Report: Was erwarten Sie vom Berliner Markt in den nächsten Jahren?

Vejdovszky: Im Mietwohnbereich sehe ich noch ein leichtes Plus für die nächsten zwei Jahre, bei Eigentumswohnungen sollte das positive Entwicklungspotenzioal sogar noch etwas länger andauern. Und auch im Gewerbebereich sehe ich noch über einen längeren Zeitraum eine Aufwärtstendenz.

Report: In der Vergangenheit haben Sie sich auch in Hamburg stark engagiert. Dieses Interesse scheint mittlerweile erloschen. Aus welchem Grund?

Vejdovszky: Wir haben unsere Mannschaft in Berlin sitzen. Deshalb macht es auch Sinn, sich auf diesen Markt und die nähere Umgebung zu konzentrieren. Aus den anderen Regionen ziehen wir uns sukzessive zurück. In Hamburg etwa ist derzeit einfach ein Preisniveau erreicht, das die Stadt für Investoren deutlich weniger attraktiv macht.

Report: Welche Rolle spielen andere deutsche Metropolen?
# # #
● AUFGABEN:
1. Gib den Absatz des Interviews, der mit „Wir haben unsere Mannschaft in Berlin sitzen“ beginnt, in kürzerer Form wieder und behalte seine wesentlichen Aussagen bei.
2. Schreibe das Interview über den Berliner Immobilienmarkt im Anschluss an die letzte Frage weiter.

● VORLIEGENDE DATEN:
# # #
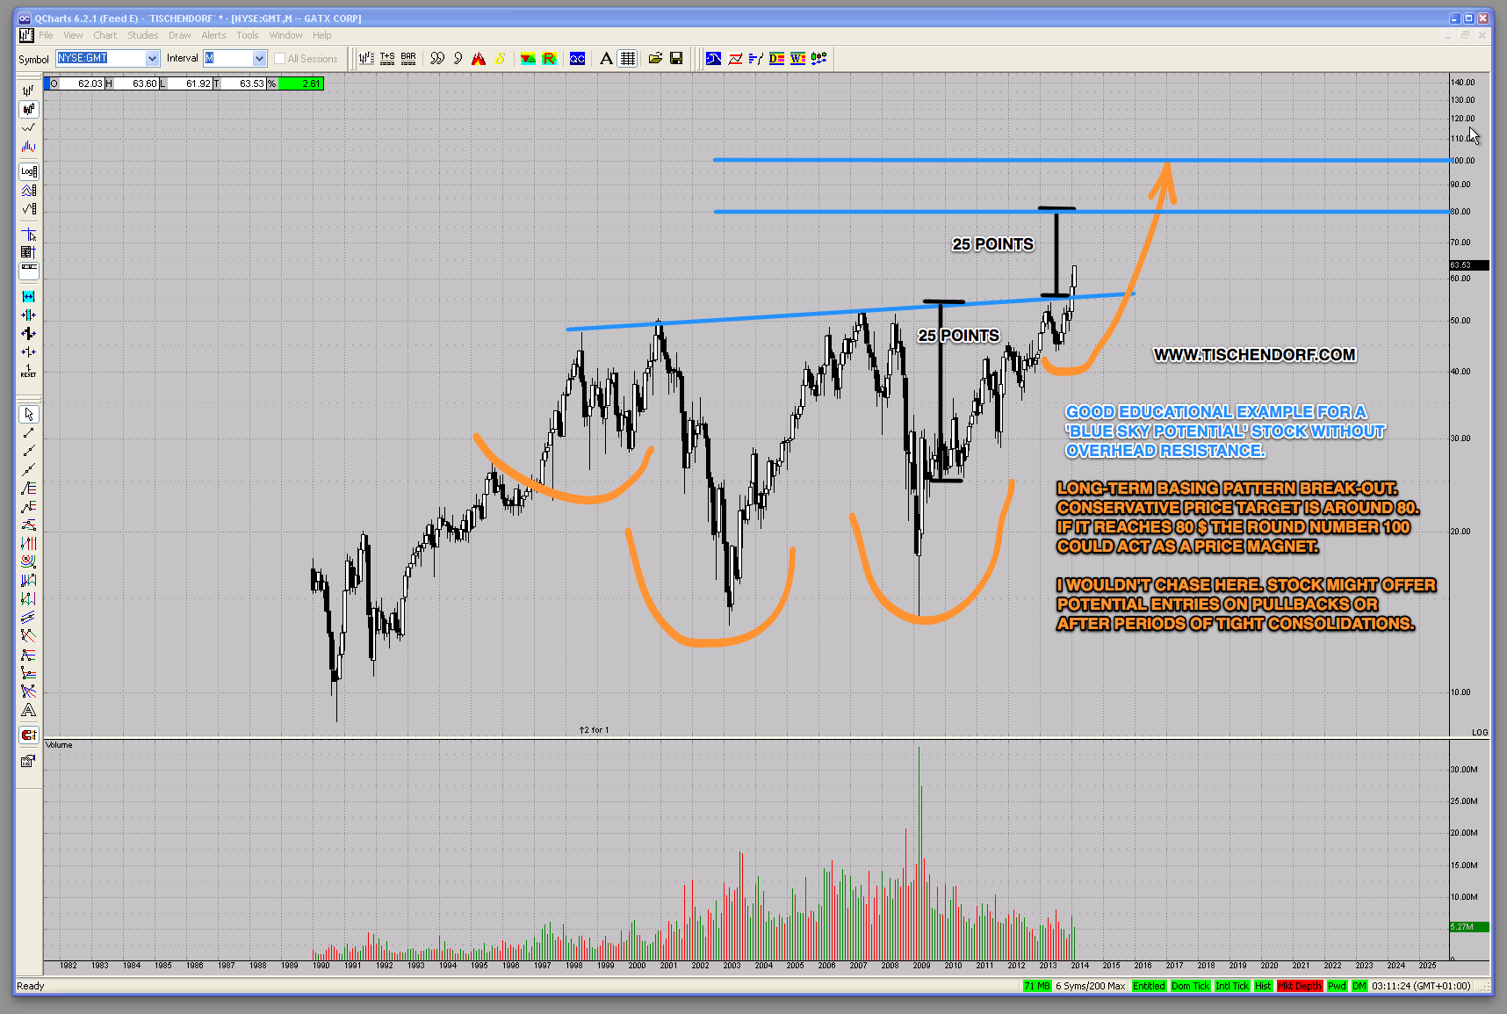Expand the Interval dropdown list
The image size is (1507, 1014).
259,59
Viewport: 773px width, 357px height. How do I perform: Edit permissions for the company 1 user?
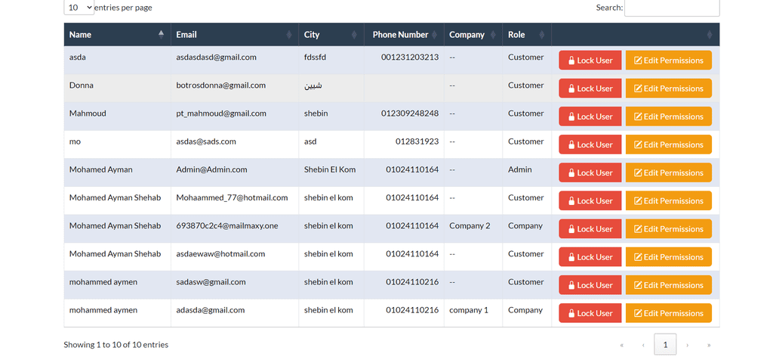[668, 313]
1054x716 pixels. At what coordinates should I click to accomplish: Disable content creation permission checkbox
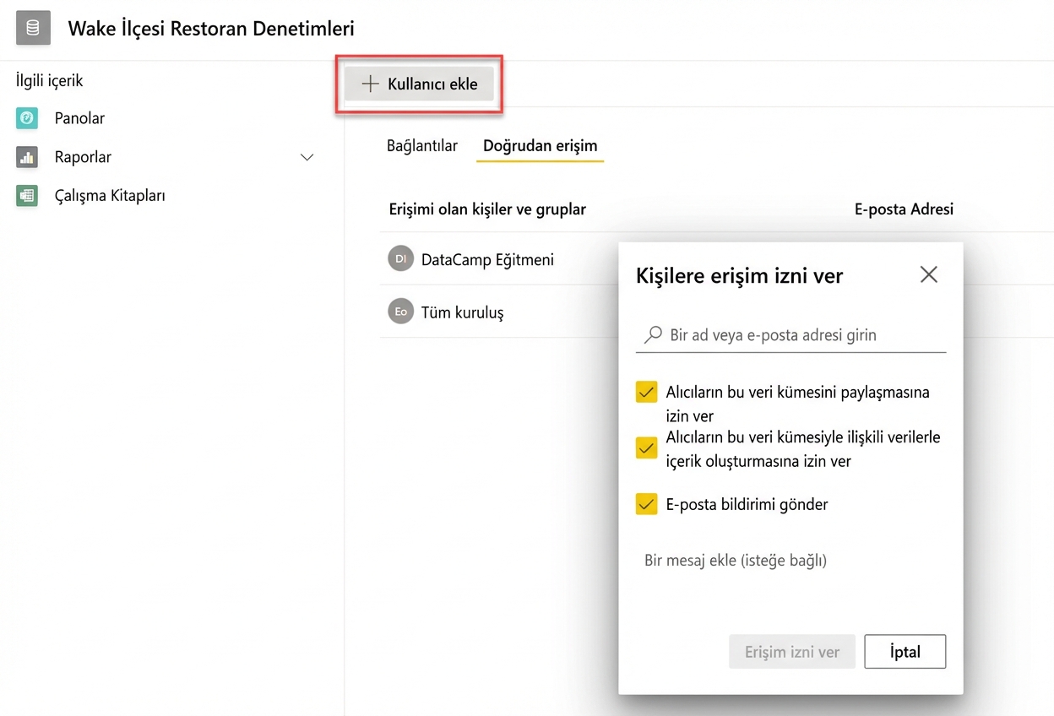pos(646,448)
# # #
● LÖSUNGEN:
1. Weil die Mannschaft in Berlin sitzt, liegt der Schwerpunkt auf Berlin und der näheren Umgebung. Aus anderen Regionen zieht man sich schrittweise zurück. In Hamburg hat das Preisniveau einen Stand erreicht, der die Stadt für Investoren deutlich weniger attraktiv macht.

2.
Vejdovszky: Wir bearbeiten den Markt, der von Berlin aus in zwei Autostunden erreichbar und damit gut zu managen ist. Das trifft etwa auf Rostock zu, auch auf Leipzig. Dort haben wir auch einen Immobilienbestand und sehen jetzt in letzter Zeit eine durchaus erfreuliche Entwicklung. Wir analysieren die Städte sehr genau in Hinblick auf Faktoren wie Zuzug, Altersverteilung oder wirtschaftliche Entwicklung. Wenn das alles passt, kann man in dieser Region zu immer noch sehr günstigen Preisen einkaufen. Das trifft etwa auf Rostock zu. Das ist eine sehr junge Stadt, mit vielen Studenten, Zuzug und einer aufblühenden Wirtschaft. Ich glaube auch, dass Leipzig wieder kommt. Das war lange Zeit ein sehr schwieriger Markt, aber jetzt ist das tiefe Tal durchschritten.

Report: Sind in diesen Städten weitere Zukäufe geplant?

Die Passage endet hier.